SI-2 ATLAS weekly review & plans
---------------------------------
RJ was absent.
SI-3 CMS weekly review & plans
-------------------------------
DC was absent.
SI-4 LHCb weekly review & plans
---------------------------------
GP was absent.
SI-5 User Co-ordination issues
-------------------------------
GP was absent.
SI-6 Production Manager's Report
---------------------------------
JC reported as follows:
1) We received a COD escalation last week for a site reportedly exceeding a month in downtime.

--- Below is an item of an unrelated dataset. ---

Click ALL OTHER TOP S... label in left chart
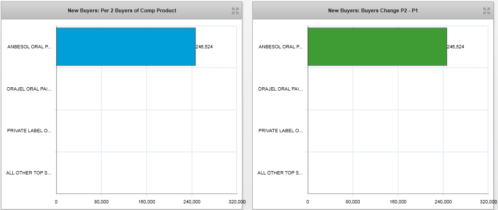Image resolution: width=498 pixels, height=210 pixels. coord(29,173)
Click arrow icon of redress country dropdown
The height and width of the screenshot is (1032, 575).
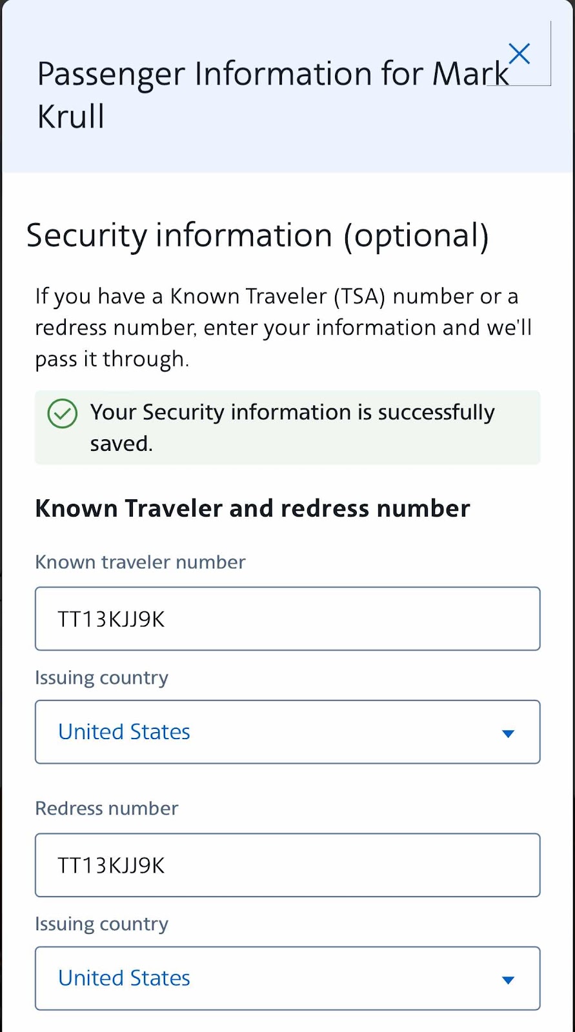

Upon investigation it was found that the RAL node was not marked in-production and was in a
testing state for ATLAS. The issue now requires follow-up by the dashboard developers – it is not
possible to issue tickets to sites that are not in production so those sites need to have a special
status in the dashboard.
2) A few sites are beginning to look at perfsonar installs. GridMon nodes are also arriving but for
now the recommendation is to install the node but leave it off – pending configuration details and
work on the policy.
3) Manchester is facing a period of poor availability as reported by the ops tests due to a problem
(reported back to WLCG and the DPM developers on several previous occasions) with the SE put
tests that are marked critical but there is sufficient space for the files. The problem occurs because
a DPM bug means that when their “other VOs disk server” is down or marked read-only other disk
is not counted. The site view:
“… there is more than enough disk space available to cover those 22TB that are down due to a
dodgy raid card that needs replacing. I'd like to underline that that is one of the small file systems
not even one of the big ones.
The system doesn't see that because the space is reserved by space tokens and anything is
subtracted by the common space first and then in a weird way from the space tokens.”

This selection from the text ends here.